▶ [WHAT TO DO]:
(1) In the article about social services compensation, what share of authorities in areas hit by NHS deficits told the LGA they were experiencing covert attempts to redefine the boundaries between health and social care?
(2) According to the article about social services compensation, why is the Department of Health considering compensating social services departments? Answer in one to three sentences.
(3) Write the next part of the article about social services compensation, picking up after its final sentence.

--- SOURCE DOCUMENT Enclosed Below ---

Social services may be compensated by DoH

3 Aug 06
The Department of Health is considering compensating social services departments for the increased burdens created by cuts to NHS services, Public Finance has learnt.

04 August 2006

The Department of Health is considering compensating social services departments for the increased burdens created by cuts to NHS services, Public Finance has learnt.

A DoH spokeswoman confirmed the department was examining the evidence put forward by bodies such as the Local Government Association and British Association of Social Workers. She told PF: 'We have yet to make up our mind. We are considering the situation.'

This follows threats of litigation and publication last week of an LGA survey into the extent to which deficit-driven NHS cutbacks have affected local authorities.

Forty per cent of the authorities in areas hit by NHS deficits told the LGA they were experiencing covert attempts to redefine the boundaries between 'health' and 'social care' – in the shape of increased referrals to their services of patients who would have previously been cared for by the NHS. Thirty-six per cent said their local NHS had withdrawn funding from agreed or jointly funded services.

Councils said they had been forced to consider legal action, cut other council services and, in 7% of cases, raise the eligibility criteria for social care to those with only the most critical needs.

A recovery plan posted on the website of one of the worst-hit councils – Wiltshire – informs service users that NHS cuts require it to make £4m of savings this year.

--- End of Enclosed SOURCE DOCUMENT ---
--- DATA Enclosed Below ---

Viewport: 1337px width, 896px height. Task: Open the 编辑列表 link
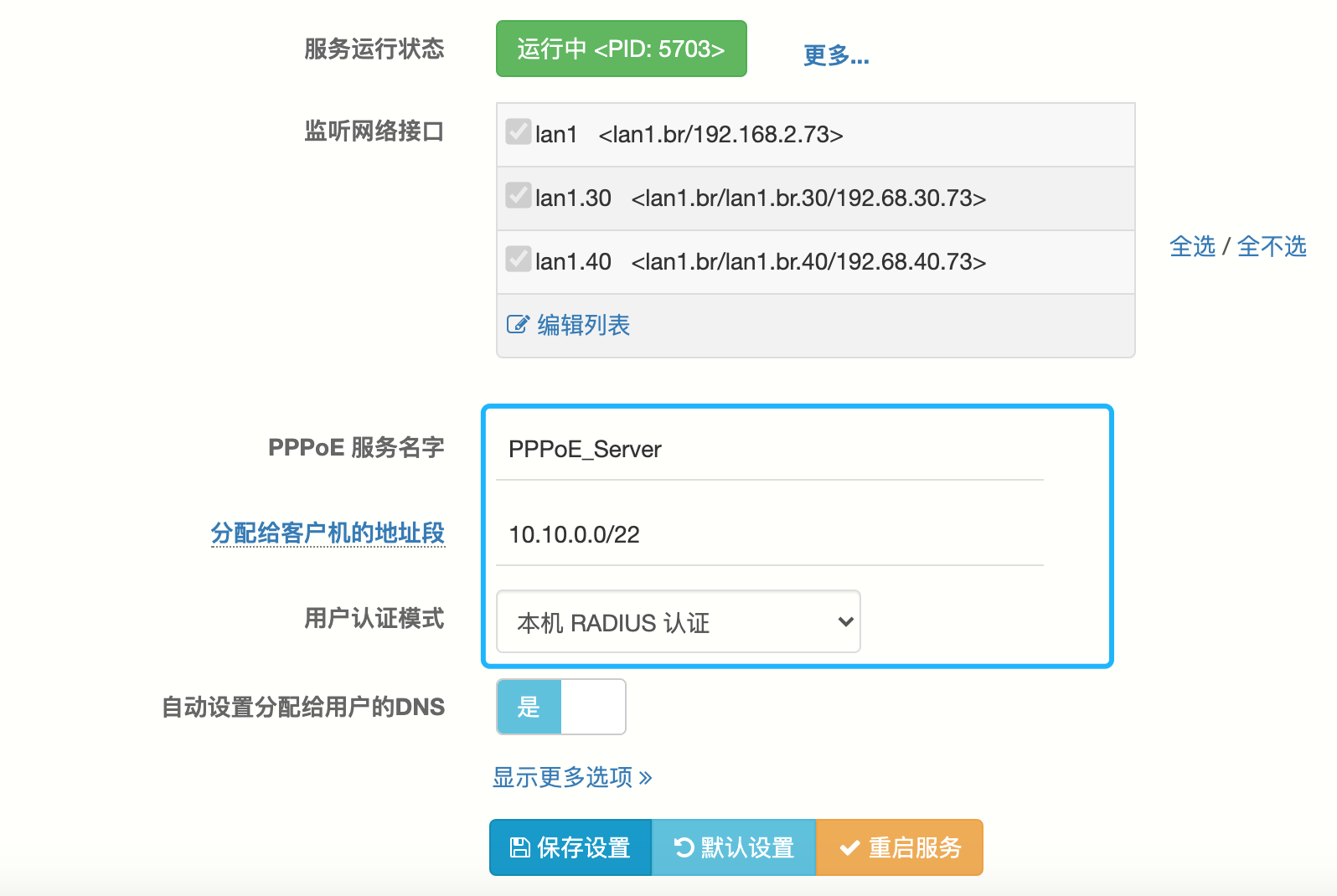coord(583,325)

--- End of Enclosed DATA ---

▶ [RESPONSES BY ITEM NUMBER]:
(1) Forty percent of them did.

(2) The Department of Health is considering it because cuts to NHS services have created increased burdens for social services departments. Councils have reported more referrals of patients the NHS would previously have cared for, and some said their local NHS had withdrawn funding from agreed or jointly funded services.

(3)
'We cannot afford to continue in the way we have in the past,' it warns. 'We all need to recognise that there will never be enough money in the system to pay for all the services that people would like or may have received in the past.'

The scale of the problem is corroborated by official figures seen by PF which show that the numbers of elderly patients stuck in hospital awaiting transfer to social care continue to rise as care services struggle to cope with speeded up discharge rates.

PF first reported the issue in May, when it revealed that 10% of social services departments were experiencing two-year highs in delayed hospital discharge.

While some had brought their delays down by July, nearly all continued to experience delays far higher than the same month last year. Three local authorities – Hertfordshire, Lancashire and Wiltshire – have seen their delays increase further still.

BASW chair Ray Jones has estimated the size of the cuts and the required compensation at £200m – 20% of the gross deficit across the NHS.